592. Æthelfrith, son of Æthelric, succeeds to Bernicia
That Æthelfrith became king of Bernicia in 592 is based on the premises that he was killed at the battle of the River Idle in 616, and that an 8th-century Bernician regnal list gives him a reign-length of 24 years. His father Æthelric is noted in the royal genealogies, and is presumably the Æthelric who ruled Bernicia c.568-72 according to the regnal list. (For more on the regnal list, see entry on c.450-651; for the apparent confusion in the Anglo-Saxon Chronicle, see Miller, pp.46-7.)
Bede reports that Æthelfrith had ravaged the Britons and settled previously-British territory more extensively than any other English king (HE, i.34), and specifically mentions his war against Aedan of Dal Riada which ended in 603, and his battle at Chester in c.613.
Æthelfrith also extended his rule over the neighbouring English kingdom of Deira, so that the Deiran heir, Edwin, was in exile until Æthelfrith's death in 616 (Bede, HE, ii.12). Bede remarks that Ælle (Edwin's father) was still ruling north of the Humber in 597 (Bede's Chronica Maiora, cited by Miller, p.41), so although Æthelfrith's conquest of Deira cannot be dated precisely it was presumably after 597.

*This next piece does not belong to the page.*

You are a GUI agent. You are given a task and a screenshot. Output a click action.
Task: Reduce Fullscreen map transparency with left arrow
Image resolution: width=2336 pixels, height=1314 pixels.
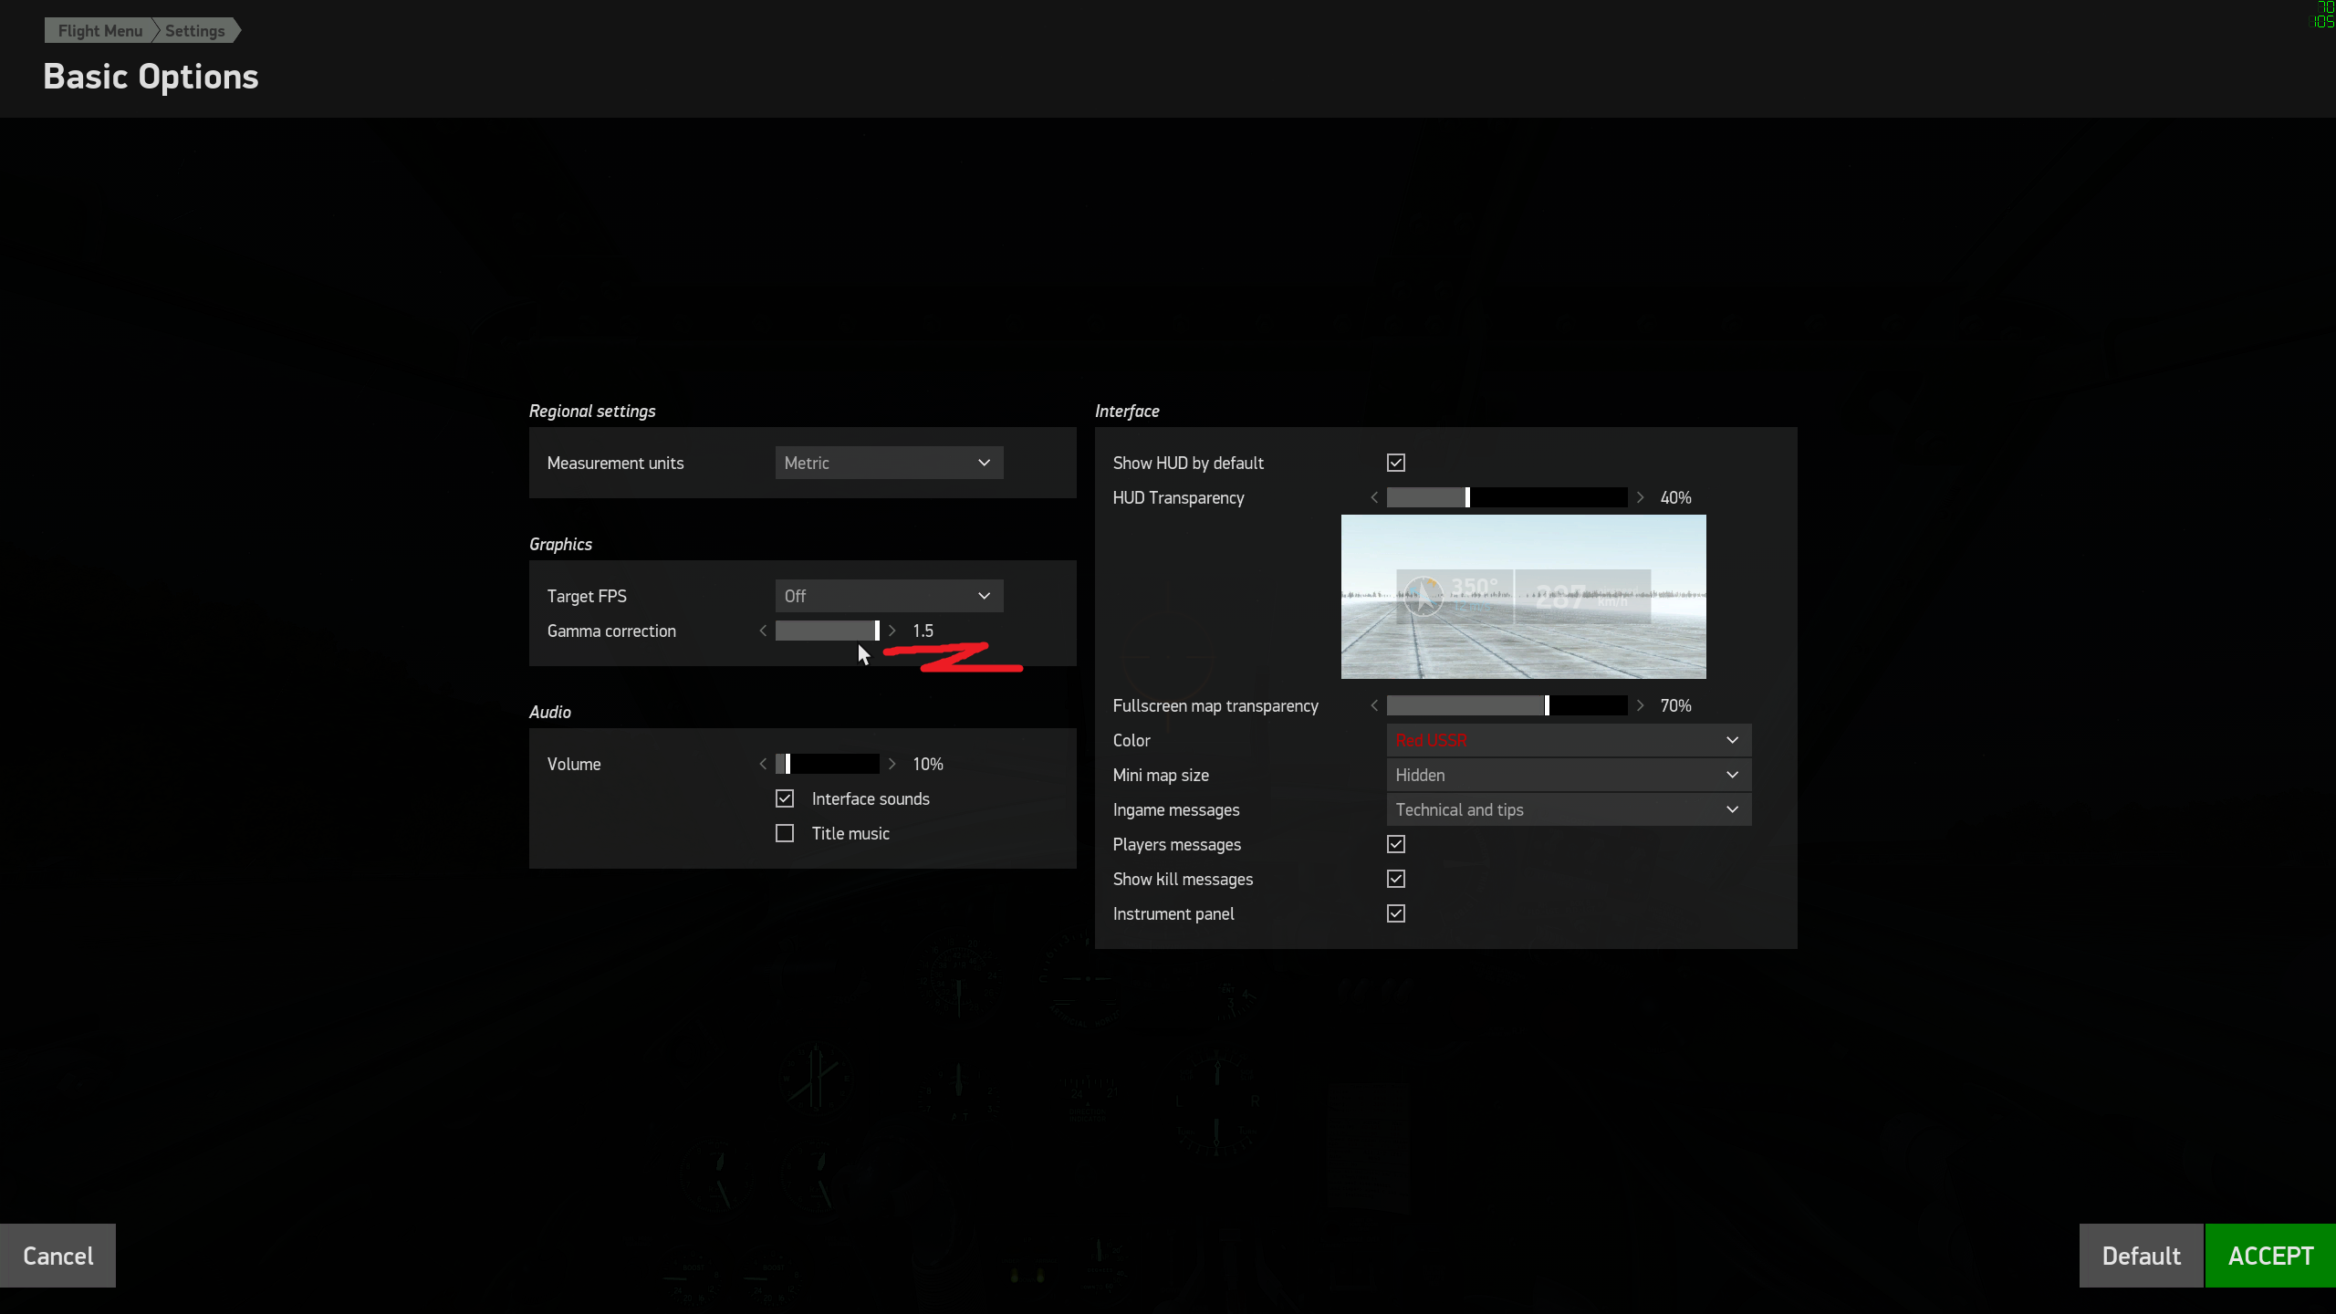1374,706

The 9th-century Historia Brittonum, at ?63, does claim that Æthelfrith ruled 12 years in Bernicia and 12 years in Deira. At first glance this might suggest a possible date for the Deiran take-over of 604 (12 years after 592), but unfortunately the text goes on to say that Æthelfrith ruled for 24 years in both kingdoms, rather than the 12 years we would expect of a precise account of the joint rule of Bernicia and Deira. This vagueness (and the neatness of the two 12-year halves) makes the passage look more like the guesswork of a later scribe who knew Æthelfrith ruled for 24 years in two kingdoms but had no further information than like a genuine survival from the early 7th century, so the date of Æthelfrith's conquest of Deira is best left unresolved.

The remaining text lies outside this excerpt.